* [Records provided]
= = = =

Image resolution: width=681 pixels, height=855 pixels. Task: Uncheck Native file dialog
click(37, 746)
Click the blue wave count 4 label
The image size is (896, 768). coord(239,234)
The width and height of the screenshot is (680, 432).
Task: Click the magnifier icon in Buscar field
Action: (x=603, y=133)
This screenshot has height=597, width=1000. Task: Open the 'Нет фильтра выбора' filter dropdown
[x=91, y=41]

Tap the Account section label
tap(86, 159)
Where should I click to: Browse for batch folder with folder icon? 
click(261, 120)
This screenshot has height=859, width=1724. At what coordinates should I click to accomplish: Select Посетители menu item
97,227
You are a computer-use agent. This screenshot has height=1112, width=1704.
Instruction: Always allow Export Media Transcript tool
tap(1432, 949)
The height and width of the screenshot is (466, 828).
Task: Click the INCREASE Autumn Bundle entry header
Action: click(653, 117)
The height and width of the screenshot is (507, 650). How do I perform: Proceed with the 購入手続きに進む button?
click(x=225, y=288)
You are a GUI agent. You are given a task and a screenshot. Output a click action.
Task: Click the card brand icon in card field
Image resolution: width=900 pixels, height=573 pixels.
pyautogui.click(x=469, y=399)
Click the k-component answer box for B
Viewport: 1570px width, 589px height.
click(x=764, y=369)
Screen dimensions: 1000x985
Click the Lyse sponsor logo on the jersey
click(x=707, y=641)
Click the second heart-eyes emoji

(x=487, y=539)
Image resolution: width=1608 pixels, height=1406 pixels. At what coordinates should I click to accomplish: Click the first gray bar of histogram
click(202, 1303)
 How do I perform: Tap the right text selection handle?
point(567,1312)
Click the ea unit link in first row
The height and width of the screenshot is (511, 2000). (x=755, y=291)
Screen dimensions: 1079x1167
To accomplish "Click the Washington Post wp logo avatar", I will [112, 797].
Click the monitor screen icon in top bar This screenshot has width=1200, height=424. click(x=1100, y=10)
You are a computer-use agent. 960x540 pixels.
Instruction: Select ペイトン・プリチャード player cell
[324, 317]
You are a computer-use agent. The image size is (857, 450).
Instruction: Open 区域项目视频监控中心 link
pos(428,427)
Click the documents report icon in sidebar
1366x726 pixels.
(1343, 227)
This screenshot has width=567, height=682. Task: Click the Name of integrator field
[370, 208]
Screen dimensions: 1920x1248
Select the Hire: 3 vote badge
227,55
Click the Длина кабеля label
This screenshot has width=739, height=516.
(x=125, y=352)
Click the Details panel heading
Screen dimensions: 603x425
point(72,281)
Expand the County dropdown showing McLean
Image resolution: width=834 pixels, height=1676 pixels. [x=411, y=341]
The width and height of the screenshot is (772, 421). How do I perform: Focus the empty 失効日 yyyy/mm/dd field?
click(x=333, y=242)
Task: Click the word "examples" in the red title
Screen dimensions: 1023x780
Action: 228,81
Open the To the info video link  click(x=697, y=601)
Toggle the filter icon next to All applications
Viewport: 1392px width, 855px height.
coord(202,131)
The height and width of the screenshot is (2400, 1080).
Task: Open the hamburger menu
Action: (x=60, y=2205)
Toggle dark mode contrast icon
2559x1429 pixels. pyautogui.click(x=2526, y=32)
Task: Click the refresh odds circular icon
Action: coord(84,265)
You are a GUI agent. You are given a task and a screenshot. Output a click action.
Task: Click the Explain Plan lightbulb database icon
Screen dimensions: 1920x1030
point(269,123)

= = = =

* [What is expected] Exactly repeat the lines from the line that contains "Screen dimensions: 1023x780" to the end of the entries, both included, and leave out all other lines.

* [Reply]
Screen dimensions: 1023x780
Action: 228,81
Open the To the info video link  click(x=697, y=601)
Toggle the filter icon next to All applications
Viewport: 1392px width, 855px height.
coord(202,131)
The height and width of the screenshot is (2400, 1080).
Task: Open the hamburger menu
Action: (x=60, y=2205)
Toggle dark mode contrast icon
2559x1429 pixels. pyautogui.click(x=2526, y=32)
Task: Click the refresh odds circular icon
Action: coord(84,265)
You are a GUI agent. You are given a task and a screenshot. Output a click action.
Task: Click the Explain Plan lightbulb database icon
Screen dimensions: 1920x1030
point(269,123)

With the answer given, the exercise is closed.